Begin RECORD EXTRACTS
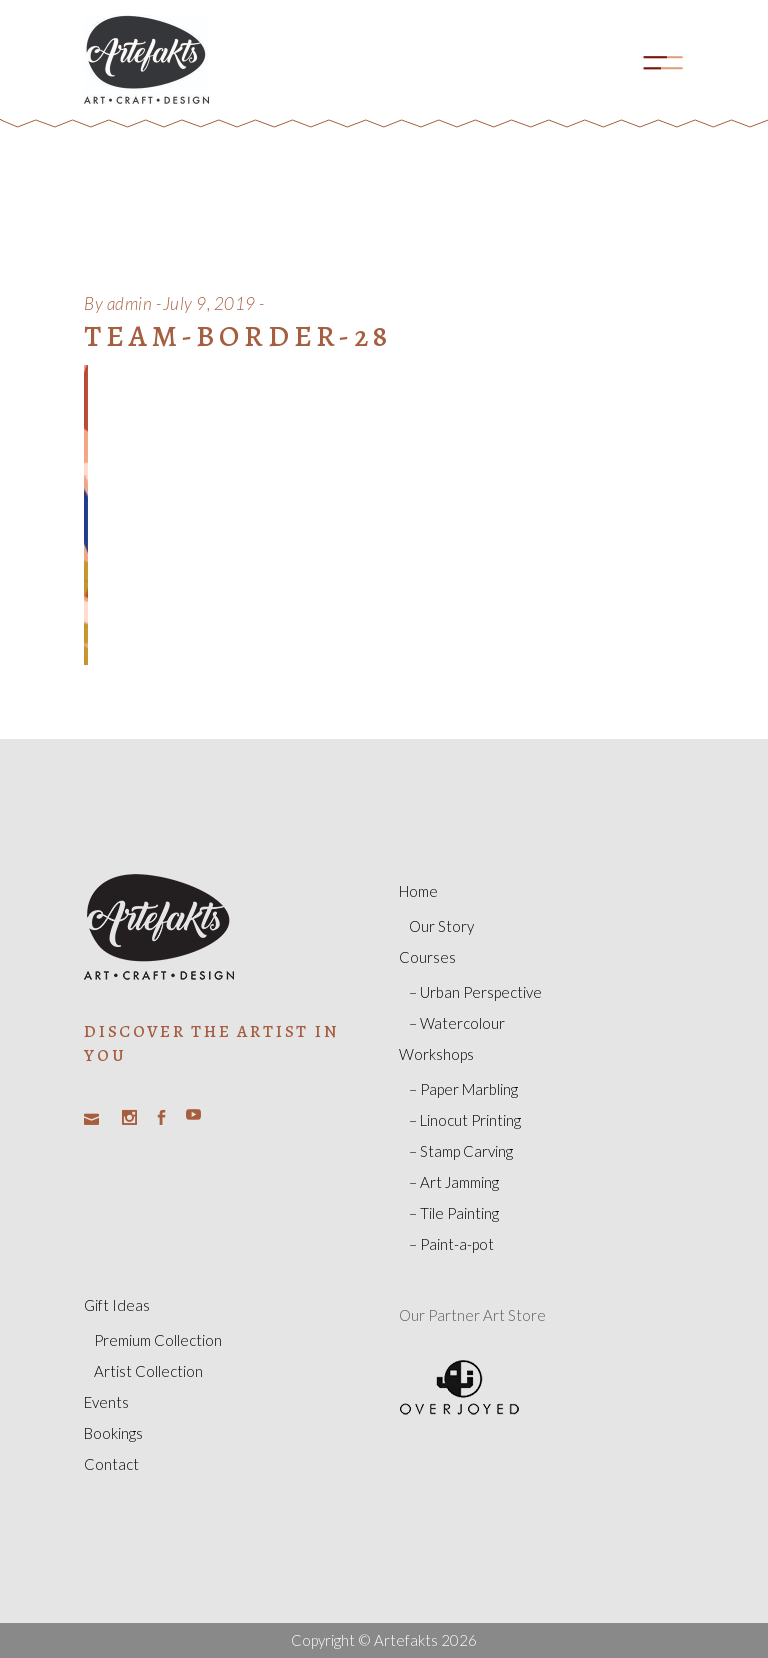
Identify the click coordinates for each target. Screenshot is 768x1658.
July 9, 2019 (209, 303)
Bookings (113, 1433)
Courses (427, 957)
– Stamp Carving (461, 1151)
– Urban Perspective (475, 992)
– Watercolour (457, 1023)
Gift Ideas (117, 1305)
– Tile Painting (454, 1213)
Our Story (441, 926)
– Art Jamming (454, 1182)
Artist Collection (148, 1371)
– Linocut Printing (465, 1120)
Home (418, 891)
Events (106, 1402)
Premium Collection (158, 1340)
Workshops (436, 1054)
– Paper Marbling (463, 1089)
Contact (111, 1464)
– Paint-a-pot (451, 1244)
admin (130, 303)
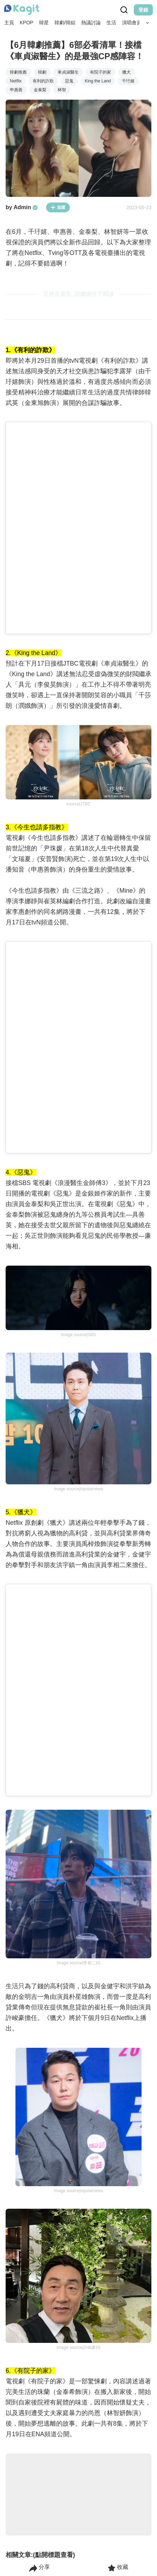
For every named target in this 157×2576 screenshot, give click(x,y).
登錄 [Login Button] (143, 10)
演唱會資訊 (134, 22)
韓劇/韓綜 (65, 22)
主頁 (9, 22)
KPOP (26, 22)
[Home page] (21, 10)
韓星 (44, 22)
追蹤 (58, 207)
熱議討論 (91, 22)
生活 (111, 22)
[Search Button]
End RECORD EXTRACTS
- WRITTEN TASK: Extract each line from the rows above that contains the string "target".

- RESPONSE BELOW:
Identify the click coordinates for each target. Screenshot is 768x1658.
For every named target in this 157×2576 screenshot, give click(x,y).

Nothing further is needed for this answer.